The Serb General Ratko Mladic, indicted by the International War Crimes Tribunal but still on the loose, is also shown delivering a nationalistic battle-cry to the accompanying propaganda cameraman as he struts into Srebrenica: "Just before a great Serb holy day, we give this town to the Serb nation," he declaims. "Remembering the uprising against the Turks, the time has come to take revenge on the Muslims." Bone-chilling stuff.
In an intriguing develop-ment, the man at Mladic's side during this sequence, General Radislav Krstic, has been arrested, and is due to face the International War Crimes Tribunal. A Cry from the Grave will be shown to the judges prior to his trial next year. The arbiters will surely be horrified by what they see.
Woodhead certainly was.

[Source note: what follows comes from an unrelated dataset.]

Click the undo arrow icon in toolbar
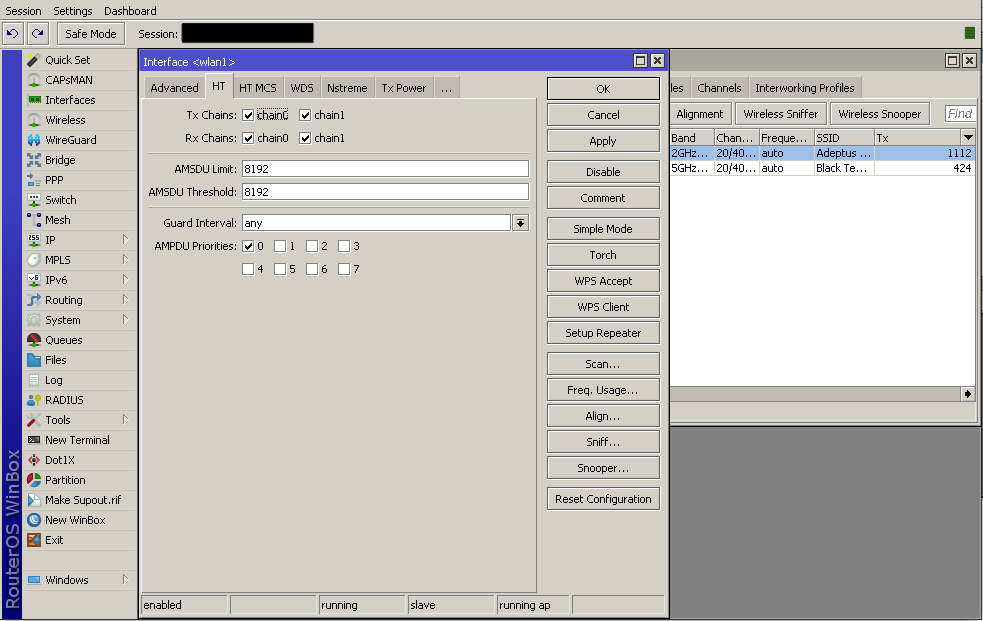Image resolution: width=983 pixels, height=621 pixels. pos(13,34)
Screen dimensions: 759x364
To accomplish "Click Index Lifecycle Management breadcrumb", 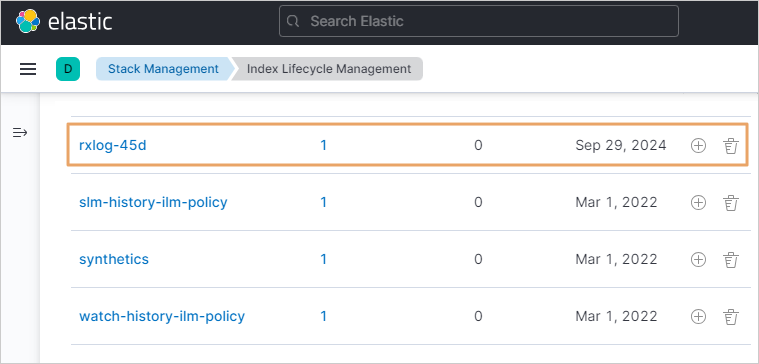I will (329, 69).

In nearly 40 years of film-making, he has never been so profoundly affected by a single piece of work. "When you watch a forensic scientist digging bags of bones out of the ground, it's pretty grisly," he sighs. "You also hear stories of neighbours coming at each other with bread-knives and axes. The sheer ferocity of it was off the scale.
"Making this film depressed me tremendously. I first went to Srebrenica in a January blizzard. It's the most dismal place on earth, frozen in the trauma of war. At first I thought, 'do I want this is in my life for a year?' But I was sucked in by the story. The idea of people being trapped in this remote town has an epic, nightmarish quality that drew me in. But nothing I have ever done has invaded my dreams as much as this. I know things I wish I didn't."
Woodhead admits that his film hardly constitutes comfortable viewing. "There is audience fatigue about Bosnia. It's full of people with funny names and tangled ethnicities, and the map is a bewildering mass of fragments. It's tremendously complex."
However, he is grateful that there is still a home in the schedules for such challenging work. "In this multi-channel world, the fatal connection between ratings and survival means commissioning editors have become very greedy about audiences. Thank God, Storyville is a place where we're not tyrannised by those forces. Where else in the world could you get a 104- minute documentary about Bosnia on air?"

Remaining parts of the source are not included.